There is a guy I deal with on a business level, whom i really fancy. We get on really really well and speak ocassionally on the phone and sometimes have appointments together. When we do speak on the phone, it is for a long period of time, talking about random things like friends and family.
That is a very positive thing because you don't go having conversations about personal life with business associates unless there is some mutual interest. You may get the odd polite questions about personal life but certainly not in detail or on a regular basis. Unless of course he is trying to butter you up to clinch a business deal.
When he went on holiday he emailed me and jokingly asked me would i miss him when he went away.
This indicates he is going to be thinking of you whilst he is on holiday. He is spending his time e-mailing you to inquire whether you will miss him. And he takes the risk of saying these sort of things to a business associate.
Then when i met a new colleague of his on a lunch appointment, he emailed me and her saying thanks for lunch, she thought you were lovely and i told her she was right.
Recently he went speed dating, and for a joke, i told his colleague to say i was going for a laugh.
If he is going speed dating, he is obviously on the market and serious about dating women. He is also probably a guy that finds it difficult to meet women in other circumstances, either because he doesn't have time or doesn't get the opportunity to meet single women or he meets them in the wrong circumstances like nightclubs or pubs (when he and the women are drunk).
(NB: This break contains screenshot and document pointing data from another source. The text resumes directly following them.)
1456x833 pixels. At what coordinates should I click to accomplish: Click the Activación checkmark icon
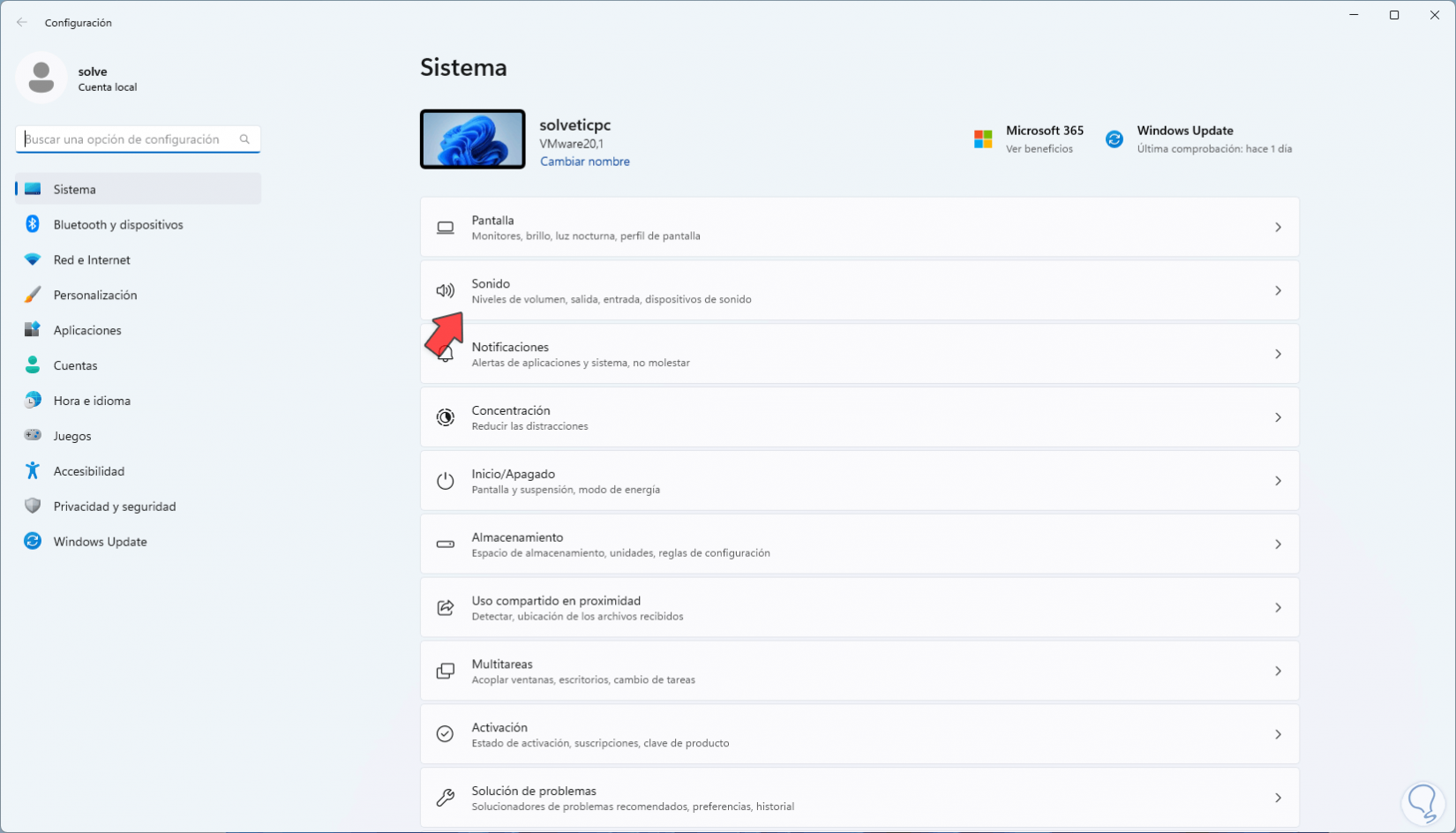[x=446, y=734]
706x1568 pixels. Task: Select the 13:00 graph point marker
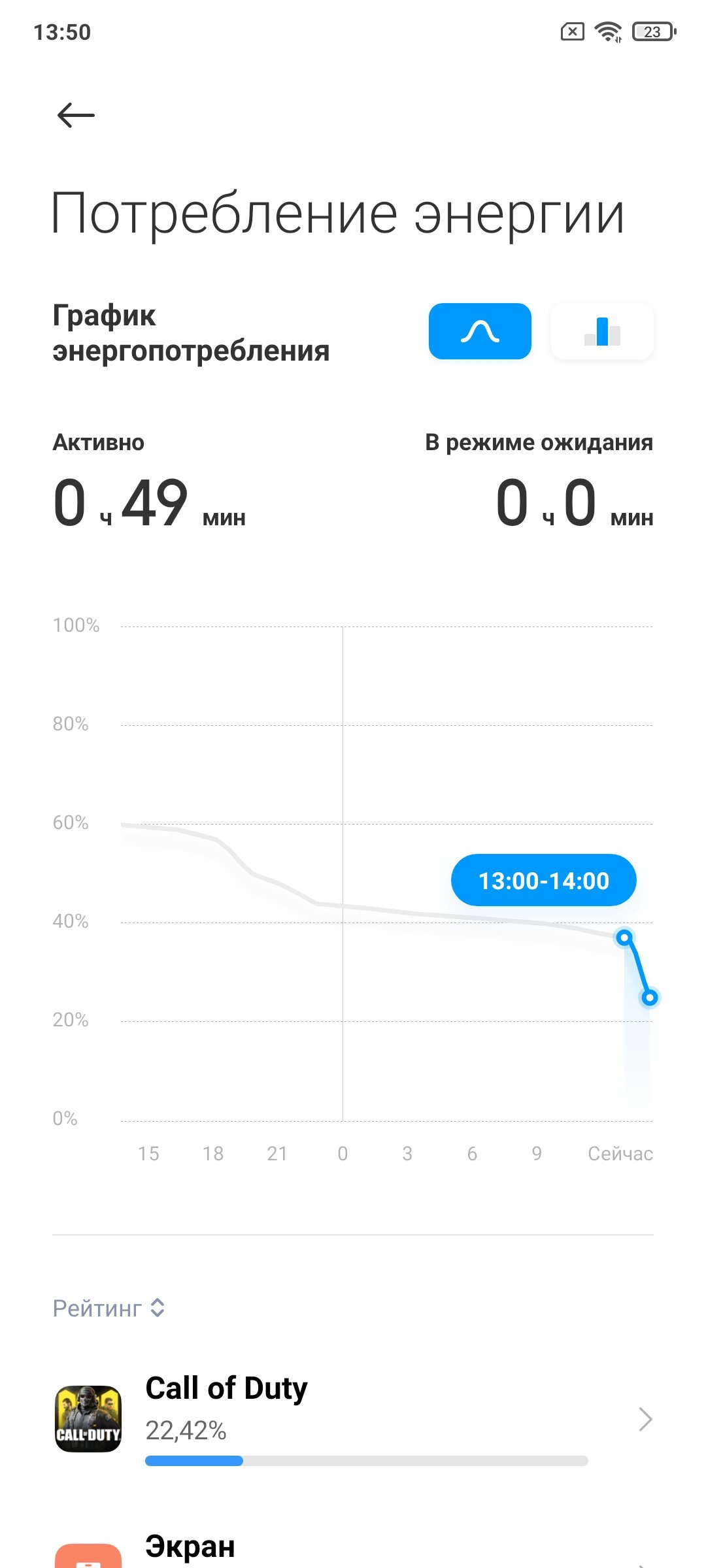click(x=624, y=938)
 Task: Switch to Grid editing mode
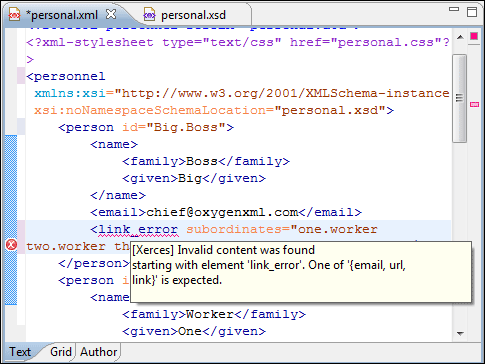61,352
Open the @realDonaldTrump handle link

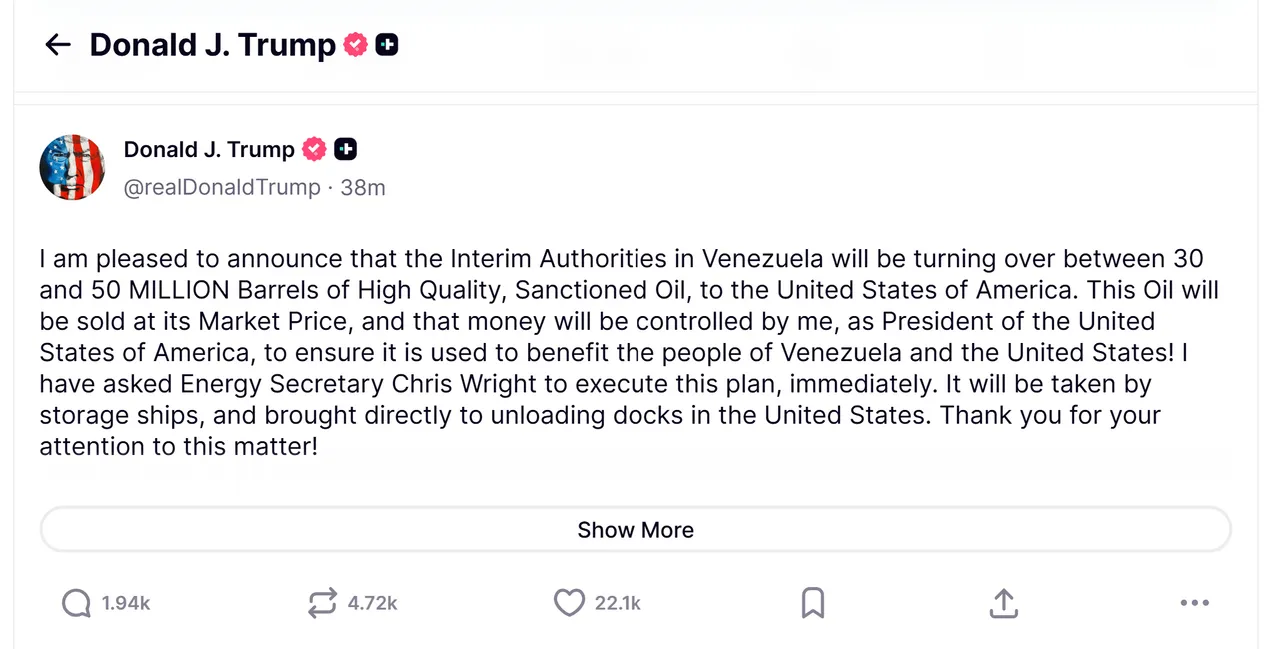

He then emailed me saying are you really going speed dating to the same place as me? I played along with the joke, he thought it was really cool and seemed excited i was going. I had to fess up and say i was only joking. I did feel bad, he called me a tease jokingly.
Nothing to really feel bad about, you have to have a joke every now and then, as long as he didn't see it as you where taking the mick out of him for going speed dating. Even then, I'm sure he would get over it.
Next week my company is holding a party where he will be there..I sent him an email last week with some work things, he emailed back, saying thanks, really looking forward to the party. Should i tell him how i feel at the party? in that i fancy him, or just flirt with him a little more?
Not really wise at a party, that is full of his colleagues and your colleagues. It could be embarrassing. Just, relax and have a good time and whatever happens, was meant to happen. Don't go out of your way to avoid the fact that you fancy him, but don't throw yourself at him, because it could be embarrassing. And don't get too drunk, you don't want to look like a drunken mess, or start doing or saying things you might later regret. Flirting is good, it's good fun and shows that you are keen, the rest will just instinctively happen. What you will have to do is a gauge his comfort zone, is he keen of flirting with you with his colleagues present or does he find it embarrassing.
To me what you want from the party is to become closer to him, chat with him and to get a date with him. When the date comes around, is when you can really show how much you like him (when your not under the supervision of yours or his colleagues).
Do you think he sounds keen?
Everything that you have told me is positive, so I would say, yes he is keen.